# Few questions about replacing bearings & hubs PIC ADDED



## MOE (Jun 26, 2013)

I have a small Highlander (I think) trailer that needs new bearings and possibly hubs. The hubs are pretty rusted and the greese caps have been missing for a couple of years. (I launch at a private ramp at the camp) I have done wheel bearings before on cars, but that has been several years ago. Also will be replacing the bunks and a few bolts here and there, but that should go smoothly.

I am thinking about getting the hub kits like this https://www.academy.com/webapp/wcs/stores/servlet/Product_10151_10051_13205_-1__?N=547047728 for a peice of mind and the cost isn't really that much more that just the bearings.

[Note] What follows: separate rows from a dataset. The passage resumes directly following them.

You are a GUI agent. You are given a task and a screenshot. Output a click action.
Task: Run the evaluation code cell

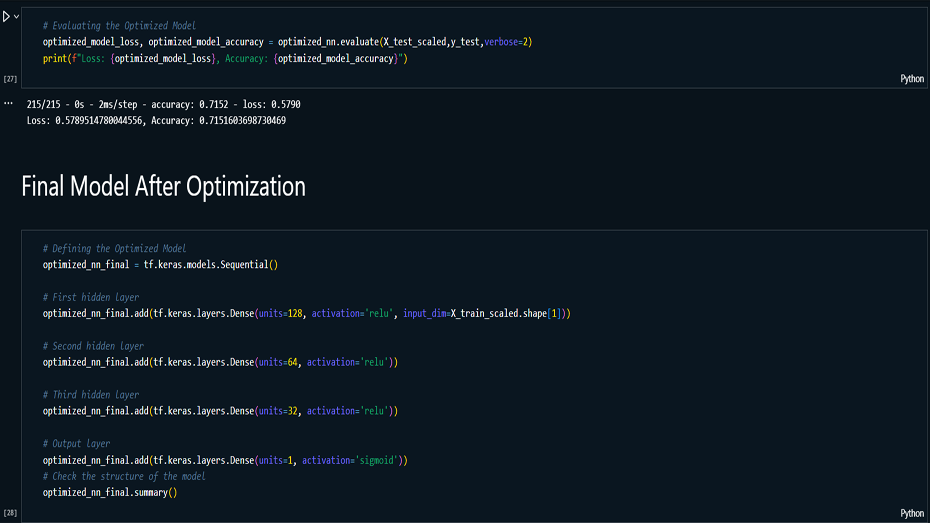6,16
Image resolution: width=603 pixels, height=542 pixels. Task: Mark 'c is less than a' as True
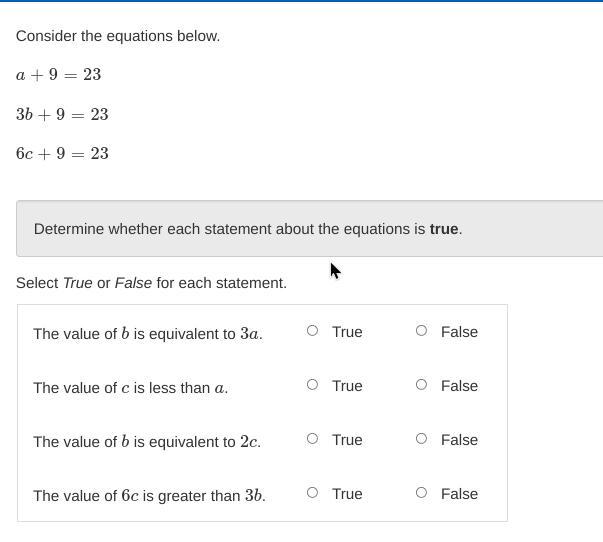(312, 385)
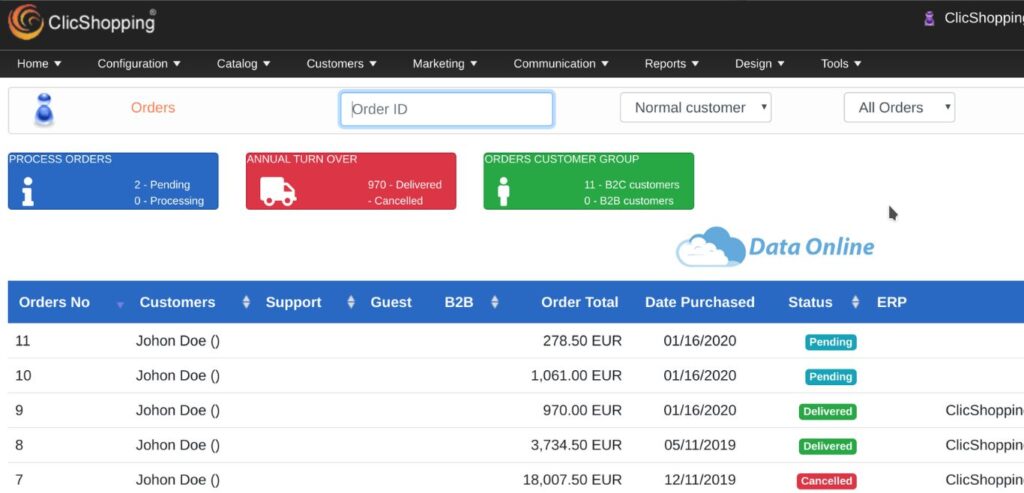Click the blue person Orders icon
This screenshot has width=1024, height=493.
pyautogui.click(x=44, y=110)
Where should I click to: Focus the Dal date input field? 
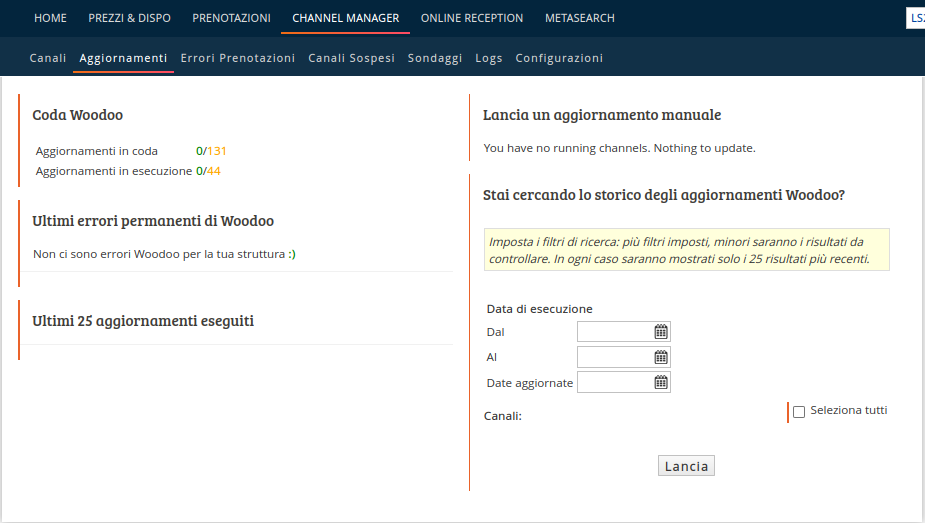pos(624,332)
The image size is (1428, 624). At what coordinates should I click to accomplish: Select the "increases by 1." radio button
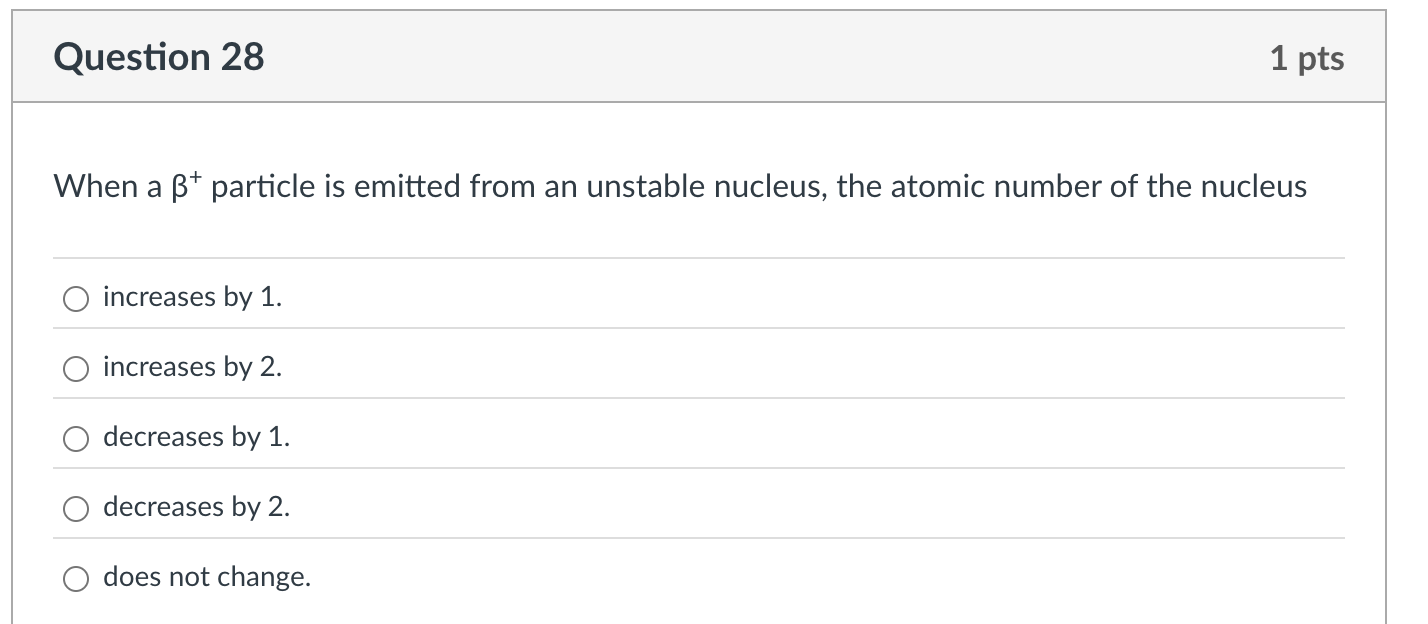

Then you have to buy greese and pack them and all that.

Am I thinking correct that all I need to do is remove the old stuff, clean the spendle, and slide this kit on?

I assume I need to remove the old one to find out what size I need? Or is there another way to tell?

What kind of tools do I need to bring with me? I live about 30 min from the camp and want to have everything I need.

What kind of problems could I run into removing the the old hub and bearings?

Thanks in advance!


----------



## Quackrstackr (Jun 26, 2013)

Take a set of calipers and measure your spindle after you pull your old hub. That will tell you what size you need. Measure your lug pattern while you're at it just to be safe that your wheels will fit the new hubs.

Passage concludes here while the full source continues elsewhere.